When it comes to Blu-Ray, one can play with a vanilla external drive attached, the other has to hack the drive, and at the end of the day can still play Blu-Ray. Most people who want Blu-Ray but want to stick with their 1-Year 2-Month old computer (that is if Blu-Ray was brought in today) will get a hacked drive. No point putting up the money for a to-all-purposes-exactly-the-same computer. The cost of legitimate use is just too great.
Now if we were talking Apple saying down the road only Quad-Core Macs could play Blu-Ray, the piracy movement might not take too much notice. But if the dual-core ones can play Blu-Ray, then people will think "Why can't my dual-core one do it? Oh wait, it can". The only barrier to playing HD on an older mac will be the user's willingness to be completely legitimate. Hacking a drive only voids a warranty. It does not broadcast an IP address, it does not download and upload data at the same time over the internet. Unless someone were to come and look at your computer, they would never suspect a thing. And eventually a friend would say "Could I have a copy?".
1. I would have to agree the spinning beachball is still annoying, but apparently it's to do with waiting on a process (often waiting on disk activity).
2. I hear Snow Leopard's memory requirements are going to be less... but still, it is good to be able to take advantage of older hardware.
3. The dock only wastes pixels if you don't have it on auto-hide. Which most people I know do. Loading bars are incorporated into dock icons by the programmers' workings (eg: handbrake, toast).
4. "When you move a document into a folder you can toggle between various keys to copy, create alias, or move." In the Finder: Cmd-Drag = Move, Option-Drag = Copy, Cmd-Option-Drag = Create Alias.
5. I use Marco Polo for this, but it would be nice to be system-implemented (although sometimes hazardous when the system decides to suddenly switch locations on you).
7 (6). Blu-Ray would be nice, but it does have that whole hideous DRM thing. Snow Leopard cannot have DRM support for some Macs and not others, or people will chuck fits. DRM has this ever so 'friendly' HDCP technology. The idea is that any path that copyrighted data follows must be designed to encrypt that data so that it is nigh impossible to copy.
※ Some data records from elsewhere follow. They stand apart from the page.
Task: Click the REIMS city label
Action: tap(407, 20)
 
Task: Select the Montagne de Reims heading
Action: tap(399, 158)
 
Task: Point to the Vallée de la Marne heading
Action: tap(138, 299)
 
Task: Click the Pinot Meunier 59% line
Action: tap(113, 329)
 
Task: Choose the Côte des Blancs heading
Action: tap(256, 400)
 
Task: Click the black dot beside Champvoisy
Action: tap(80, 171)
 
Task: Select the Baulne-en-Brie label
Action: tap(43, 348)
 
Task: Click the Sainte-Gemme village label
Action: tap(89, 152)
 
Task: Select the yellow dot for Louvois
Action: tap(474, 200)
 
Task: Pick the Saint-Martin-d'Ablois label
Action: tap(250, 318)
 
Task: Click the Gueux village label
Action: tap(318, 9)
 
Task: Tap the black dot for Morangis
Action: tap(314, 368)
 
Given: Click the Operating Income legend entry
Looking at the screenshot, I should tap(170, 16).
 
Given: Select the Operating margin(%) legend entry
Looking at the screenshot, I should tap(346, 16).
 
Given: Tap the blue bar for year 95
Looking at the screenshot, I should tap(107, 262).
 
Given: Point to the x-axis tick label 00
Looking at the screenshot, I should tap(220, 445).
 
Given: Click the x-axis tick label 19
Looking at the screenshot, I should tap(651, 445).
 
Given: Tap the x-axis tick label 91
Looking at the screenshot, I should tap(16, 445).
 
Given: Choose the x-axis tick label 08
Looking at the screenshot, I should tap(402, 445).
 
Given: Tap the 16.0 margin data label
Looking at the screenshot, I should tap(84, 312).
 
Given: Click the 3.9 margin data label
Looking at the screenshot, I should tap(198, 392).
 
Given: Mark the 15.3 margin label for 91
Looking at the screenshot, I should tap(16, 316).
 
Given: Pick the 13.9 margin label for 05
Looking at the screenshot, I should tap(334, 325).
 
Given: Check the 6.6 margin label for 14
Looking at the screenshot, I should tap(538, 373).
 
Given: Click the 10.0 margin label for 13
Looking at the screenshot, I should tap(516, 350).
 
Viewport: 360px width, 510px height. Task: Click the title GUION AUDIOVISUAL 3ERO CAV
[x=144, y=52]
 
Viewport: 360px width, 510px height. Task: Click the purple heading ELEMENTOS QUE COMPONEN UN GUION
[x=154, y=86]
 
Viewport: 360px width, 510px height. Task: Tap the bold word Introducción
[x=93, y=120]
All Macs pre-displayport used DVI. These Macs are all relatively recent but have DVI ports. DVI isn't good enough. The video link is not encrypted and thus the copyrighted data could be copied without the rights. Anyone using a Firewire Blu-Ray drive would find that they couldn't play videos due to them having an unencrypted monitor out port.
Anyone wanting to use an old Cinema display to play videos would find that their 30 inch LCD is useless for HD goodness. The leap in Blu-Ray piracy would be astounding. As an example, iTunes is beginning to have this 'friendly' feature too ( http://blog.wired.com/photos/uncategorized/2008/11/26/ituneshdcplarge540.jpg ). Apple won't be able to lie and say that when they finally bring out Blu-Ray for Macs that older models cannot play due to hardware lackings -> A Santa Rosa MBP can play HD ripped movies fine, but it will never be allowed to play them legally. Has anyone noticed the proliferation of PC laptops that have Blu-Ray integrated? They usually have two ports: VGA and HDMI. The adverts all say "Play your Blu-Ray movies onto an external monitor through the HDMI connection" Why do they say that? Because VGA is unencrypted.
For this point seven (six): Apple is not the problem here.